● **Exercise aim**:
Two lines in the data below mark the range: the one with "Click the 월 평균 클릭수 (모바일) header" and the one with "944x381 pixels.". Return both, along with every line between them, exactly.

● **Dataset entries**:
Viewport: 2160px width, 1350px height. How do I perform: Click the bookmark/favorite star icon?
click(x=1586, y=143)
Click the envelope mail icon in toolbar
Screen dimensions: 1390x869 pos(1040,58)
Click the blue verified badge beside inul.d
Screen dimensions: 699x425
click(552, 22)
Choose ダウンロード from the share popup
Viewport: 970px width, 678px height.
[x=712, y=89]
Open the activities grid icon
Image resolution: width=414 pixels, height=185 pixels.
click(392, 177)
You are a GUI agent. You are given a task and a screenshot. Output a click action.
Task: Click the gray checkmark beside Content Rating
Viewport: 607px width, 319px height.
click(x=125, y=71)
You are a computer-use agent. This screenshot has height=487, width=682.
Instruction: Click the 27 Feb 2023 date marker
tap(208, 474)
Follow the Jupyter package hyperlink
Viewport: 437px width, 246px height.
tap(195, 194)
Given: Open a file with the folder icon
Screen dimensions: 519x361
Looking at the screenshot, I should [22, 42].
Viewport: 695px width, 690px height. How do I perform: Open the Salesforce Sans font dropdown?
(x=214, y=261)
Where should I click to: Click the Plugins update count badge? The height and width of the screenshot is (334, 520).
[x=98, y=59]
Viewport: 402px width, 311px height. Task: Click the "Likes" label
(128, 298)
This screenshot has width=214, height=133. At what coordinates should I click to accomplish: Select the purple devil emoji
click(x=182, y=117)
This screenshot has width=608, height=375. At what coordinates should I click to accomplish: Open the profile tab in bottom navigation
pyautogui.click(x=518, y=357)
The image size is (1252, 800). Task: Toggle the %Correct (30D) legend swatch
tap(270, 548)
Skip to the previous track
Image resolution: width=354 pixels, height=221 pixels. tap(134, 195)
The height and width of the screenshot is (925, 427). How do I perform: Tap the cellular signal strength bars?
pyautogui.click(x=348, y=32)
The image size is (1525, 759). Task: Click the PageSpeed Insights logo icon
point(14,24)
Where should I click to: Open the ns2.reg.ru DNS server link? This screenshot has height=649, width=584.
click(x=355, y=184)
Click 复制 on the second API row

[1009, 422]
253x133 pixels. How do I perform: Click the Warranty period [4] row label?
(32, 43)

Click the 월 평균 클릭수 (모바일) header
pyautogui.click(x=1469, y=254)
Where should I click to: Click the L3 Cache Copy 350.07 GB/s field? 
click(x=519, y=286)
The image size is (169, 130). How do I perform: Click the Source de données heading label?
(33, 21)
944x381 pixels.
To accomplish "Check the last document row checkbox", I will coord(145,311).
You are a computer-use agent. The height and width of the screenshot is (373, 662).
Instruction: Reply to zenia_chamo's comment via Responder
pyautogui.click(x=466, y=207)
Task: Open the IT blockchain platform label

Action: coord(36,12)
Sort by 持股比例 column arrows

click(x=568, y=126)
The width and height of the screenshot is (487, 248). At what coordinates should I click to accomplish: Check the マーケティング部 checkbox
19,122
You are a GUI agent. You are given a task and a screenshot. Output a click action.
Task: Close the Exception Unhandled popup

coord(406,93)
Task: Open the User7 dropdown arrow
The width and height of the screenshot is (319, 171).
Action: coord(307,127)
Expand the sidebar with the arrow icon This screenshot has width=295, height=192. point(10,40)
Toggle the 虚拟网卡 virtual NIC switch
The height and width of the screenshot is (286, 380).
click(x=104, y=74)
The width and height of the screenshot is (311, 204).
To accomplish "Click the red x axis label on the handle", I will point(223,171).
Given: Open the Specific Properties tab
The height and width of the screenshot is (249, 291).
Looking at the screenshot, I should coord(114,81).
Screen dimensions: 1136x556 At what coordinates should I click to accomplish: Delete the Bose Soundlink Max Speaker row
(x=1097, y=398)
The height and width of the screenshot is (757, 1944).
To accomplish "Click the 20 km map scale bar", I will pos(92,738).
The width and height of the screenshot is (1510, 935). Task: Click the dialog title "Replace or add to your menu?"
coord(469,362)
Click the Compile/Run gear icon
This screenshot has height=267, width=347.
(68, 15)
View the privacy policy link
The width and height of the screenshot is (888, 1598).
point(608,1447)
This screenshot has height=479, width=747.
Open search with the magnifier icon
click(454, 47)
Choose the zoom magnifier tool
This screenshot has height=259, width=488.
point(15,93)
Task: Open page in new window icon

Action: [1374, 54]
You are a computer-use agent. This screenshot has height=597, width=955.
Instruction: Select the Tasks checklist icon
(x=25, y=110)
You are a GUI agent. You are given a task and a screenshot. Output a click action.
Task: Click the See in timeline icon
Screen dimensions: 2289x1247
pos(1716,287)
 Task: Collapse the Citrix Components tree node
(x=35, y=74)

● **Problem solution**:
Click the 월 평균 클릭수 (모바일) header
pyautogui.click(x=1469, y=254)
Where should I click to: Click the L3 Cache Copy 350.07 GB/s field? 
click(x=519, y=286)
The image size is (169, 130). How do I perform: Click the Source de données heading label?
(33, 21)
944x381 pixels.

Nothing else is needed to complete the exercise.